* [STUDY QUESTIONS]:
• 1. In the heart transplant article, restate the paragraph that begins "Lodged in its second owner" as a short list of its main facts.
• 2. List every date or month that the heart transplant article names.
• 3. Copy the passage of the heart transplant article starting at "The operation, described" and ending at "team said yesterday.".

* [TEXT SECTION]:
---------------

The heart, which is now beating in the chest of an Italian man, spent its first 56 years pumping blood round the body of a Swiss woman who died in Lugano in August.

An Italian medical team, headed by Antonio Gambino, a cardiac surgeon, flew to the Swiss town and removed the dead woman's heart on 27 August. With the heart packed in ice, they flew back to Padua and transplanted it into a 52-year-old woman who was critically ill with heart disease.

Lodged in its second owner, the heart performed well and the woman was making a good recovery from the surgery until the fifth day when she suffered a brain aneurysm - a swelling in an artery that burst. She was diagnosed brain dead but her newly transplanted heart was still in good shape.

Mr Gambino had a third patient, a man, waiting and he transplanted the entire heart for a second time. He took with it a segment of the heart from the second donor which had been left in place during the first transplant. A man's chest is larger than a woman's and the extra tissue was necessary to join the female heart to the man's major blood vessels.

The operation, described in The Lancet, the medical magazine, took place on 2 September. Both patient and third- hand heart are functioning well. The man is expected to go home in two weeks, a member of the surgical team said yesterday.

The resilience of the organ and its new owner has surprised specialists. During the two transplants, the heart spent a total of five hours in "cold ischaemia" - a state of suspended animation during which no blood was being pumped through it - without sustaining any obvious damage even though four hours is the recommended maximum.

Mr Gambino said the third patient had received heart tissue from two donors, rather than one.

"It will be interesting to see the characteristics of the response evoked by this immunological challenge," he said. Early signs were good, he said, with tests showing no signs of rejection.

---------------

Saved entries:
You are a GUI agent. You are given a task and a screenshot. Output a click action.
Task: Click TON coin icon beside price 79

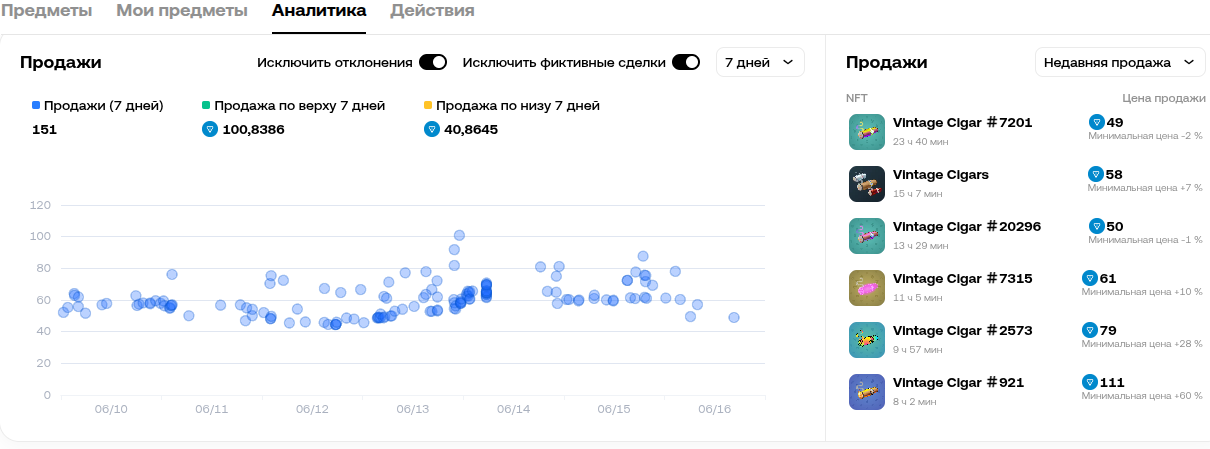1090,330
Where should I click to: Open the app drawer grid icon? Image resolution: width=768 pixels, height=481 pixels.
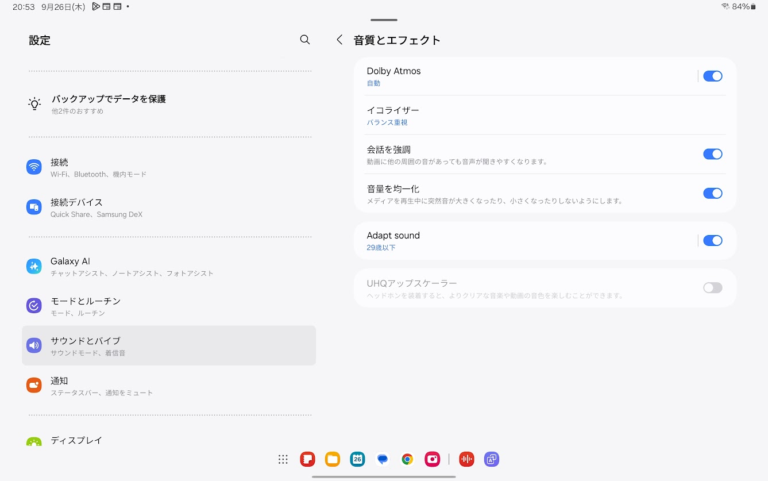point(283,459)
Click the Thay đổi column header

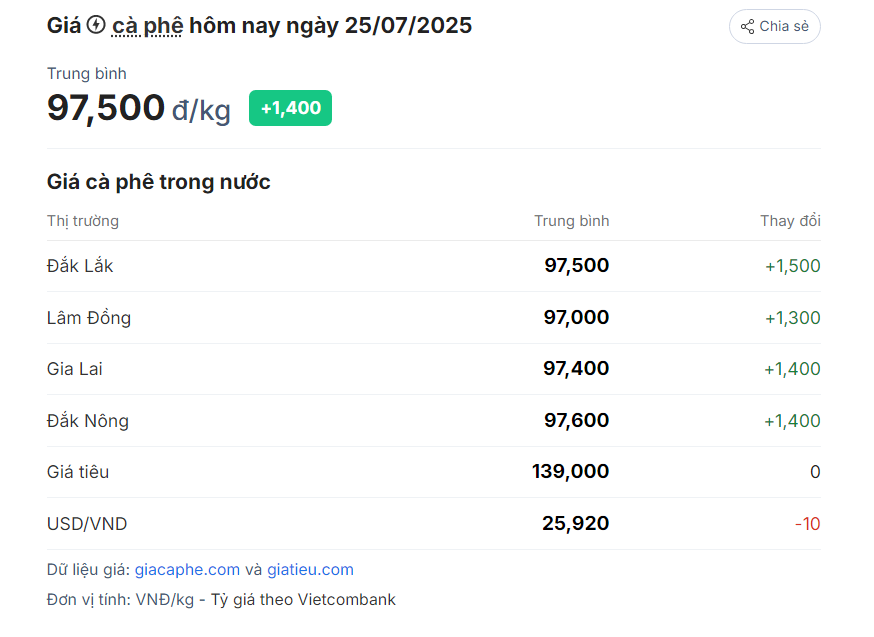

---------------

* [ANSWERS FOR THE EXERCISE]:
• 1.
- The heart worked well in the second recipient, and she was recovering well from surgery.
- On the fifth day, she suffered a brain aneurysm, which is a swelling in an artery that burst.
- She was diagnosed brain dead.
- The newly transplanted heart was still in good shape.

• 2.
- August
- 27 August
- 2 September

• 3.
The operation, described in The Lancet, the medical magazine, took place on 2 September. Both patient and third- hand heart are functioning well. The man is expected to go home in two weeks, a member of the surgical team said yesterday.